=== Section Start ===
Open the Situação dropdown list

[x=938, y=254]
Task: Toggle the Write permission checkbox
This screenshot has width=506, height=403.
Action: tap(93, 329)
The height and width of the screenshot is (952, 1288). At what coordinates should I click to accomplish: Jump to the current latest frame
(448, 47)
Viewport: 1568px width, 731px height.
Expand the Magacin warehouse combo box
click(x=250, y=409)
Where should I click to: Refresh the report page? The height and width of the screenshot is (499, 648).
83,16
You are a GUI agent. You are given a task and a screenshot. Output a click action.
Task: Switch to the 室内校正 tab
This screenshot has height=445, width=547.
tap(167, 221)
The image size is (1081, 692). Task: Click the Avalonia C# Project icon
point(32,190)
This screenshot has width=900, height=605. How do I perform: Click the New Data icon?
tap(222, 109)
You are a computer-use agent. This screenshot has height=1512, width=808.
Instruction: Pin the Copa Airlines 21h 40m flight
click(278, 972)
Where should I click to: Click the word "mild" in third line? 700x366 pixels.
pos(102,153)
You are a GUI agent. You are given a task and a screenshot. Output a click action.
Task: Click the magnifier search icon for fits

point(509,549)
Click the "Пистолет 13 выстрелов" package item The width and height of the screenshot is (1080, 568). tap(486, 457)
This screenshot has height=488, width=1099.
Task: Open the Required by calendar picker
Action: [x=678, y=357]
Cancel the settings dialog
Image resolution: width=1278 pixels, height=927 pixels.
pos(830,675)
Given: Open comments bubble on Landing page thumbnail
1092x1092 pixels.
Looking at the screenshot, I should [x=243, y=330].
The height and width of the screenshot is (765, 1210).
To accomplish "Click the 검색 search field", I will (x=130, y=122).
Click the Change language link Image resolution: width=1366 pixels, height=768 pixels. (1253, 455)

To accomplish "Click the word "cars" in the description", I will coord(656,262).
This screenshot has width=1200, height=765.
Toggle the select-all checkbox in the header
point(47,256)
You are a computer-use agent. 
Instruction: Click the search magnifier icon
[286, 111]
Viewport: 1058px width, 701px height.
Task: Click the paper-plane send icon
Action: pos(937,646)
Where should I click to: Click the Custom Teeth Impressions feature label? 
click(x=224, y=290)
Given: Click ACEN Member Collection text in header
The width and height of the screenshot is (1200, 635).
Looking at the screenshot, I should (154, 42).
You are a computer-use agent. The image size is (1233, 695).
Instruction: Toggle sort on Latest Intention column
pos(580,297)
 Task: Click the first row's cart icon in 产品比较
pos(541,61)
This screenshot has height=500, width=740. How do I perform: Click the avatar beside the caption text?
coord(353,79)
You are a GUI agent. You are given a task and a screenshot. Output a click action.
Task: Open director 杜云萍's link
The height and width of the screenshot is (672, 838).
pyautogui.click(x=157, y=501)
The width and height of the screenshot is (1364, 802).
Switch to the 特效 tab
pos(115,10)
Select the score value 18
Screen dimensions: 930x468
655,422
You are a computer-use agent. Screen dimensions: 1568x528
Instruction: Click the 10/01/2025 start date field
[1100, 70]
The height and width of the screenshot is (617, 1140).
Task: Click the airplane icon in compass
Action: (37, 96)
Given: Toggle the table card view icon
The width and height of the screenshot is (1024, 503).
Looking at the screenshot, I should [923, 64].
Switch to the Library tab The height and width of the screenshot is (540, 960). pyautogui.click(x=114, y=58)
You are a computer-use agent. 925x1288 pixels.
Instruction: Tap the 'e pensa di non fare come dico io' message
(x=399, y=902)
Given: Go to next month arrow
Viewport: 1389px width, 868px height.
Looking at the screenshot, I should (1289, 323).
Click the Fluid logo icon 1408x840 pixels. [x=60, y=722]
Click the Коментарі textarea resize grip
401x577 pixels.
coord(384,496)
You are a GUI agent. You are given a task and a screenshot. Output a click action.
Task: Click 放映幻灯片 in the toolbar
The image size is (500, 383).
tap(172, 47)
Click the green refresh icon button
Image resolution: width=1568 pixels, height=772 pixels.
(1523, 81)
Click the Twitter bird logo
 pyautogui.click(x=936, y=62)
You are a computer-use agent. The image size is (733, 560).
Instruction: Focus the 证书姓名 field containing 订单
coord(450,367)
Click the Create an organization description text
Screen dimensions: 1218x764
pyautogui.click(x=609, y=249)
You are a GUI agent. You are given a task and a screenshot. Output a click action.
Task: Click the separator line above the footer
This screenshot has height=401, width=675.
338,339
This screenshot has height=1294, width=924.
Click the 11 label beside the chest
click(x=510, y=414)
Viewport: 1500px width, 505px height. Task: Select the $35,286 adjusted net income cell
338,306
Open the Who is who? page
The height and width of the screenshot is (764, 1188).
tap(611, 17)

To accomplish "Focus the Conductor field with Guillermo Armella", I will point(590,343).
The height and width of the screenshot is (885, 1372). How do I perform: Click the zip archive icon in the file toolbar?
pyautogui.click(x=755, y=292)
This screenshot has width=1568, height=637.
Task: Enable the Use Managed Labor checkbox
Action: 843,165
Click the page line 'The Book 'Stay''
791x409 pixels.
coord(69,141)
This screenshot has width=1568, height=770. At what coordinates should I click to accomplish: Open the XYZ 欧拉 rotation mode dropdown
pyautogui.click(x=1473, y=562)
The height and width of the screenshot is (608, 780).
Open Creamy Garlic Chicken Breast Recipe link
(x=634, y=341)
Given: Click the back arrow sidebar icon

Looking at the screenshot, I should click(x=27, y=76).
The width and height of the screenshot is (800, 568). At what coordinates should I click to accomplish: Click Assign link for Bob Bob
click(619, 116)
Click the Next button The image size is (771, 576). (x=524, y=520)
=== Section End ===
- **Required action**
Exactly as they appear, print the lines from the one holding "The height and width of the screenshot is (608, 780)." through the final line of the entries, and no others.

- **Solution to the problem**
The height and width of the screenshot is (608, 780).
Open Creamy Garlic Chicken Breast Recipe link
(x=634, y=341)
Given: Click the back arrow sidebar icon

Looking at the screenshot, I should click(x=27, y=76).
The width and height of the screenshot is (800, 568). At what coordinates should I click to accomplish: Click Assign link for Bob Bob
click(619, 116)
Click the Next button The image size is (771, 576). (x=524, y=520)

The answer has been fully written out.